OVERVIEW OF THE PROBLEM SPACE

	CONCEPT	INSTANCE
REAL WORLD	Coded using mostly externally defined code systems: ICD9, ICD10, SNOMED, DSM-III, DSM-IV, ICPC, LOINC, ICPM, CPT4, etc.	Examples: person names (old PN), organization names (old XON), locations descriptors (old AD, and PL), legal id numbers (SSN, DLN, etc.)
TECHNICAL	Examples: message type, order status code, participation type code, MIME media type.	Examples: message ids, Service catalog items, RIM instances (order numbers), phone numbers, e-mail addresses, URLs

REAL-WORLD CONCEPTS are concepts that scientists and ordinary people deal with in their mind and formulate in words (this sounds fuzzy, but that's what it is!) Communication must rely on common agreed terminology or standard code systems. Those are mostly defined by external (i.e. non-HL7) orgnanizations, such as those organizations representing domain experts in a particular medical specialty.

There is currently a lot of overlapping, competion and complementation of code systems.
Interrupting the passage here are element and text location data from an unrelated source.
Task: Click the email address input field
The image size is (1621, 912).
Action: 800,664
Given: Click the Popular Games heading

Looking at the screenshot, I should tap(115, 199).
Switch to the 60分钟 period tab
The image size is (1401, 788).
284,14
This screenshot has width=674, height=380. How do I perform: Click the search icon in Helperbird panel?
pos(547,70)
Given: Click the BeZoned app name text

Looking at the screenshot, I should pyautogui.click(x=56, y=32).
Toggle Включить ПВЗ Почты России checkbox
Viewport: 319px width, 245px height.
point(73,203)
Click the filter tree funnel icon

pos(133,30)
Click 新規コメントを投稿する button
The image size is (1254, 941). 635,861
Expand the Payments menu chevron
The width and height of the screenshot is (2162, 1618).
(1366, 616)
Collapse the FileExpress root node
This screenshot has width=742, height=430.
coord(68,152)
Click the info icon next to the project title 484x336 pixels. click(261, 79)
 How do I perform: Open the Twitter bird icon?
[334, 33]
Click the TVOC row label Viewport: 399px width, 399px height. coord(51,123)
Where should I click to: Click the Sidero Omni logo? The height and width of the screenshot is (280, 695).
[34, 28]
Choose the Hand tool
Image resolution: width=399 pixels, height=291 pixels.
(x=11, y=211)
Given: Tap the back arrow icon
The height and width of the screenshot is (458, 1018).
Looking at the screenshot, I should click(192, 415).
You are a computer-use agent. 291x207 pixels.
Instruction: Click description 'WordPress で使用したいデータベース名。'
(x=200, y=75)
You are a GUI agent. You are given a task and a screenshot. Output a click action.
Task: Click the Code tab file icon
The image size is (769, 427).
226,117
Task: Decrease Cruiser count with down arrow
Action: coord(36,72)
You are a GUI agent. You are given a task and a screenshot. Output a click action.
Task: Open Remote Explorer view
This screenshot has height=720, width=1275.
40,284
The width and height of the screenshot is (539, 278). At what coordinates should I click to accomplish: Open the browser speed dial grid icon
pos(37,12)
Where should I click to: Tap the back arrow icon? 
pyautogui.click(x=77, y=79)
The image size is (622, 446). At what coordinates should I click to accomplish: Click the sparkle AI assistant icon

It does not seem as if this apparent disorganization could ever change because medicine and human life in the real world is always changing. Thus, the communication of real world concepts will always have to deal with issues of translating codes selecting the best matching "synonymous" code from different code systems.

TECHNICAL CONCEPTS are labels for well-defined concepts, such as protocols. For example: if we say "HTTP" we refer to the hypertext transfer protocol, that is an Internet standard defined quite rigorously. If we ultimately want to know what HTTP is, we can read the specification. However, most often we are not so much interested in what "HTTP" is or in what its meaning is, but we just want to use it. So we select an appropriate machinery (i.e. a web browser) and use HTTP.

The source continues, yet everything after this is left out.